Quoted text:
[proofplan]
We write the prediction error as the sum of three pieces: the new noise, the deterministic bias, and the centered fluctuation of the estimator. After expanding the square, the three diagonal terms become the noise variance, squared bias, and estimator variance. The mixed terms vanish because the new noise has mean zero, the centered estimator has mean zero, and the new noise is independent of the estimator.
[/proofplan]
[step:Decompose the prediction error into noise, bias, and centered estimator fluctuation]
Define the deterministic bias scalar $b \in \mathbb R$ by
\begin{align*}
b := \mathbb E[\hat f(x_0)] - f(x_0).

Stored rows:
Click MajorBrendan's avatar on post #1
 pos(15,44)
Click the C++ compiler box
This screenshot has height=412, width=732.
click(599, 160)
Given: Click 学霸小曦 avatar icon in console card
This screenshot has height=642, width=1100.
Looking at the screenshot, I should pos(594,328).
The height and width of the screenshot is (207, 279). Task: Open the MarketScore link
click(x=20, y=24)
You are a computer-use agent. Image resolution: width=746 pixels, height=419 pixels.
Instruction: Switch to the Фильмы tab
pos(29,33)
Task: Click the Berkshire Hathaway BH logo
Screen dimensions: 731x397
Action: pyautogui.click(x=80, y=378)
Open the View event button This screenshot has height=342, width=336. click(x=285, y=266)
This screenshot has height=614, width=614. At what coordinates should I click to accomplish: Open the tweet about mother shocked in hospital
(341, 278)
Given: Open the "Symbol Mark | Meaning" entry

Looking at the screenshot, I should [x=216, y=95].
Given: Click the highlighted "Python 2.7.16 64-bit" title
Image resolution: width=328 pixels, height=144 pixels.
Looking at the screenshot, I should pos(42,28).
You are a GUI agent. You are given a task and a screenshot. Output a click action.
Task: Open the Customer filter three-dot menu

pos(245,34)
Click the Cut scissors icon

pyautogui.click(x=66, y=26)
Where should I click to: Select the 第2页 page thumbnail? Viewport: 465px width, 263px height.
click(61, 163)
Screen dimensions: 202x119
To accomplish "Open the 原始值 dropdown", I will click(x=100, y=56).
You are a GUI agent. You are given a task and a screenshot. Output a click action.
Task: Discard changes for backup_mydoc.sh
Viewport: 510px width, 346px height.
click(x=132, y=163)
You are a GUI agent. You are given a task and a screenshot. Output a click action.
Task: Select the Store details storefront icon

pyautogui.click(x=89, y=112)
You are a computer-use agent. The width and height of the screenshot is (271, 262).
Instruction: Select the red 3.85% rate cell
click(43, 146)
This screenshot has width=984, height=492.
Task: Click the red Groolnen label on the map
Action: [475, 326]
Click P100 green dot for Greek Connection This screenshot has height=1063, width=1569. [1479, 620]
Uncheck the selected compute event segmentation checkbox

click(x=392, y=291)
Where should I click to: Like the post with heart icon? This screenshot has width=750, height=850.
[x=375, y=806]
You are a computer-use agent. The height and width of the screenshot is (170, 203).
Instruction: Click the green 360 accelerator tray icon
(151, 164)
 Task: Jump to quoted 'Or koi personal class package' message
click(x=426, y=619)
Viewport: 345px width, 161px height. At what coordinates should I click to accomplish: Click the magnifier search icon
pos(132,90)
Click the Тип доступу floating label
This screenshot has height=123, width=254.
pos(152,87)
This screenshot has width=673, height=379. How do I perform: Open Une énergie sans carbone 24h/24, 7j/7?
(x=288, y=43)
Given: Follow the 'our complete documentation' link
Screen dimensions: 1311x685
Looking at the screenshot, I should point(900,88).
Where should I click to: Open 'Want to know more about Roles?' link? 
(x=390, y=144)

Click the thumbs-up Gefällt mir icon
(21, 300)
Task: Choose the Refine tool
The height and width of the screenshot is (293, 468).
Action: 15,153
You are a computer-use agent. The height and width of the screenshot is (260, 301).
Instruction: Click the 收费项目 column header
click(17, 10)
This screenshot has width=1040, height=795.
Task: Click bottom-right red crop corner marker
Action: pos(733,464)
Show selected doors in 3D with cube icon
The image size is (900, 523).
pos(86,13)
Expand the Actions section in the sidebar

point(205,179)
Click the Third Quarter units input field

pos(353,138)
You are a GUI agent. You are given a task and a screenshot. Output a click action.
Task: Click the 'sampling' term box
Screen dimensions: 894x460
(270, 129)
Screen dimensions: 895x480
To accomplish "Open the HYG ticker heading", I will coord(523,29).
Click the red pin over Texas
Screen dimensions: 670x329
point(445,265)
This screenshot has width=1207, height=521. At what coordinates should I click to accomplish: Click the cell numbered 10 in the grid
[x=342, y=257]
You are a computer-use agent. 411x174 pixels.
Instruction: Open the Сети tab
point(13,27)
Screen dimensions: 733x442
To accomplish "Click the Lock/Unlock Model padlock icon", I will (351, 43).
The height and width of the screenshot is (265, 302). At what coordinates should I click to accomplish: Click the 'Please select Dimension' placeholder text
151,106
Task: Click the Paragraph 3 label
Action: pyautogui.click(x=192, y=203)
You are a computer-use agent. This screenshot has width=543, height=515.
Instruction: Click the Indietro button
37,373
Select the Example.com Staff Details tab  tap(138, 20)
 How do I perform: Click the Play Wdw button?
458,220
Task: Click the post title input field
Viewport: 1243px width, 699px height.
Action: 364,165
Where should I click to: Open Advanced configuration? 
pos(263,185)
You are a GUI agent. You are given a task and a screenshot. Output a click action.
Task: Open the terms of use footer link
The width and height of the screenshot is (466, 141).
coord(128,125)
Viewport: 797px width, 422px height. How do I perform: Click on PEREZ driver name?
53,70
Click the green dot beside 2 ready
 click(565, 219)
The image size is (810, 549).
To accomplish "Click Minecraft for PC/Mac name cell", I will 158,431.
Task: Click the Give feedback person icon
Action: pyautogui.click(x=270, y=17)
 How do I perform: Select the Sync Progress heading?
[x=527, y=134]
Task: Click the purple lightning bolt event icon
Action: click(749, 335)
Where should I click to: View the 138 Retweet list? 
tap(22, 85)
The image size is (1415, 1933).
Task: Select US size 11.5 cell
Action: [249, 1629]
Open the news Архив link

Set of tasks:
**A.** List the three terms into which the bias-variance proof above writes the prediction error.
**B.** Say whether each statement agrees with the bias-variance proof above. For each one, answer yes or no and quote the words of the bias-variance proof that decide it.
(i) One reason the mixed terms vanish is that the new noise is independent of the estimator.
(ii) Expanding the square leaves the noise variance, the bias, and the estimator mean as the diagonal terms.
(iii) The bias $b$ is defined as a random quantity.

Answers to the problems:
**A.**
1. The new noise
2. The deterministic bias
3. The centered fluctuation of the estimator

**B.**
(i) Yes: "the new noise is independent of the estimator"
(ii) No: "the three diagonal terms become the noise variance, squared bias, and estimator variance"
(iii) No: "Define the deterministic bias scalar $b \in \mathbb R$"